A COMPARATIVE STRUCTURAL ANALYSIS OF OXALIC ACID AND ITS SALTS M_x(C₂O₄)_y^.nH₂O(n=0-3). Dmitry Yu. Naumov¹, Nina V. Podberezskaya², Alexander V. Virovets². ¹Institute of Solid State Chemistry SD RAS, Kutateladze, 18, Novosibirsk, 128, 630128 Russia and Novosibirsk State University, Pirogova, 2, Novosibirsk, 90, 630090 Russia; ²Institute of Inorganic Chemistry SD RAS, Lavrent'eva, 3, Novosibirsk, 90, 630090 Russia

Metal oxalates and metal oxalate crystal hydrates find various practical applications and have been used for studies of various aspects of solid state reactivity. At the same time, their crystal structures were not adequately analysed. The present contribution reviews the structural data on various metal oxalates from a unifying point of view.

The comparative analysis was based on the assumption that optimum packing of oxalate ions determines the crystal structures of metal oxalates. The gravity centres of the oxalate-ions were shown to lie in close packed planes, forming regular triangular loops with angles 60deg. and edges 5-6 Å. Distortion of the close packed oxalate-net results from the interactions of the anions with metal cations or/and water molecules forming hydrogen-bonds networks. The close packed planes are parallel either to the coordination planes of the lattice or to the diagonal ones. A comparison of the size of the oxalate-ion with the lattice parameters suggests the possible orientation of the close packed plane.

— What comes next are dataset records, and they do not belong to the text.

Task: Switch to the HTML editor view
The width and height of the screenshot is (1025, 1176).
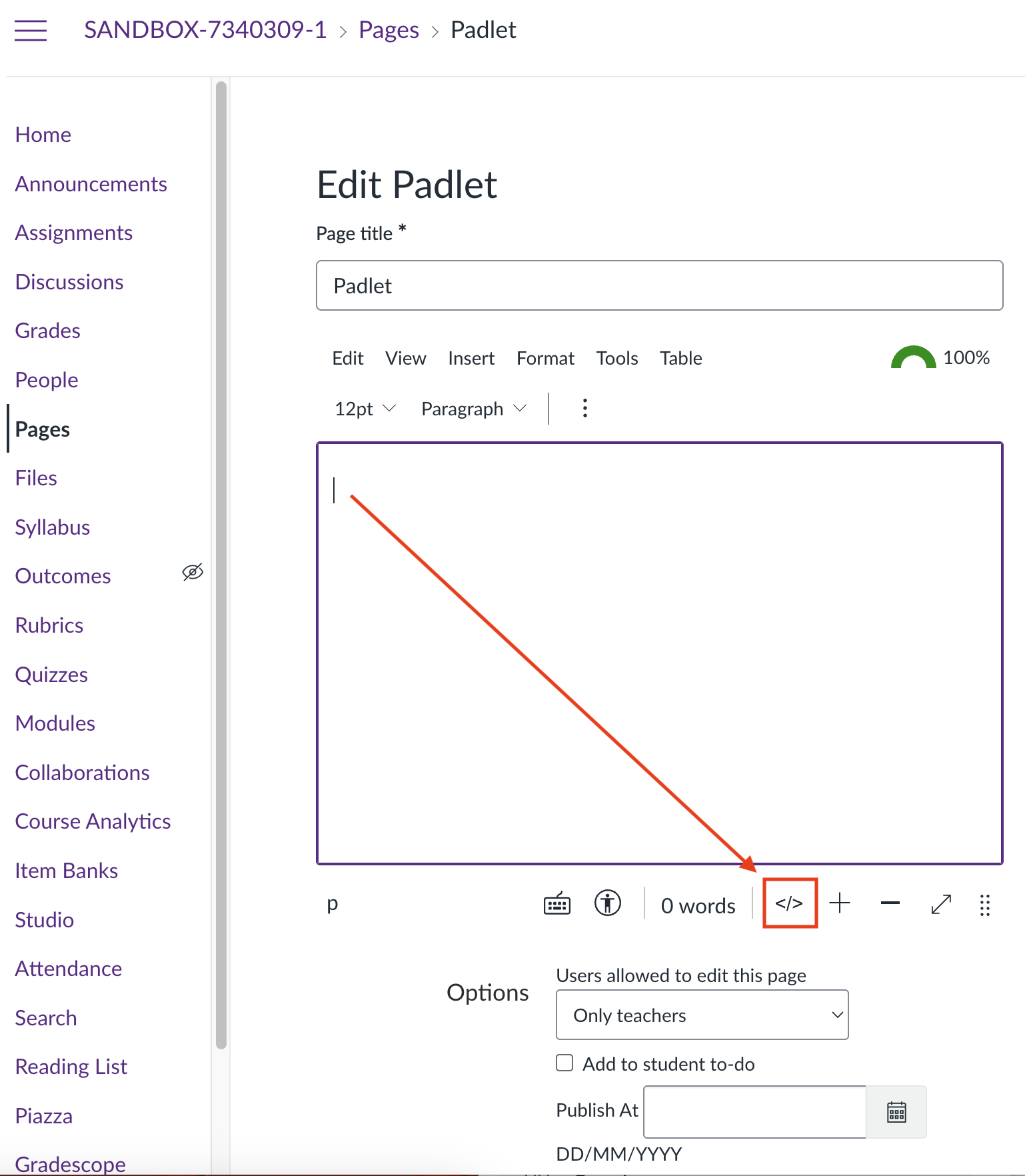Action: (x=789, y=904)
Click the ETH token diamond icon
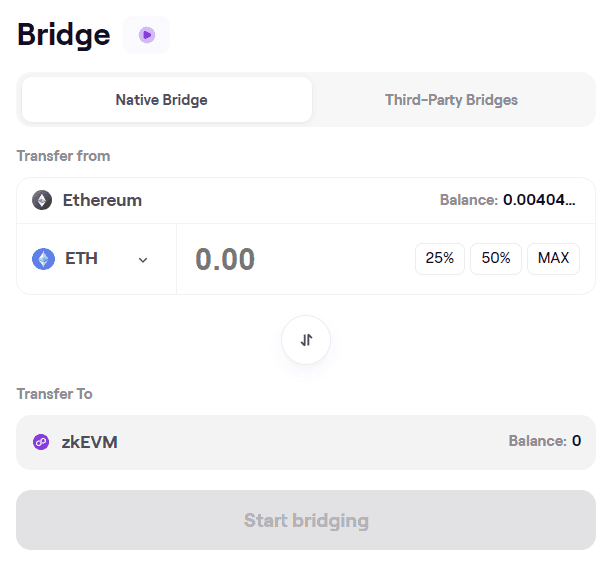Screen dimensions: 605x565 click(x=43, y=259)
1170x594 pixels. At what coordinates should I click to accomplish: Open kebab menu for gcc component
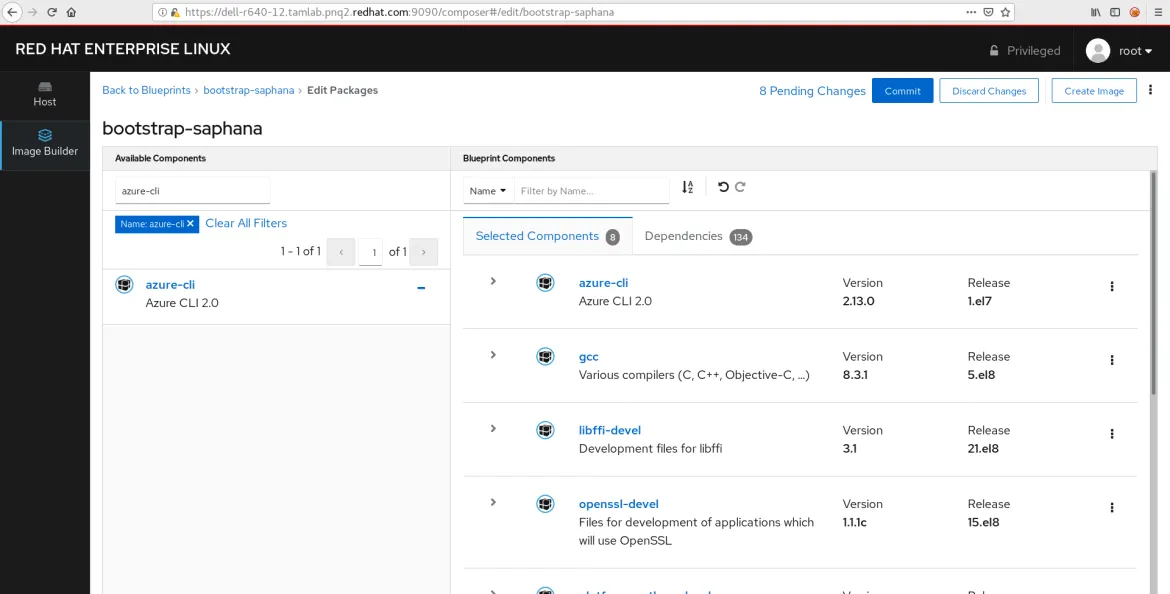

The packing sequence depends on the orientation of the oxalate-anions. The number of water molecules in the structures of crystal hydrates of the salts of the same cation was shown to affect the orientation of the oxalate-anions with respect to each other. The polymorphism of metal oxalates is discussed in relation to the variations in the mutual orientation of the oxalate-anions and in the types of anion packings.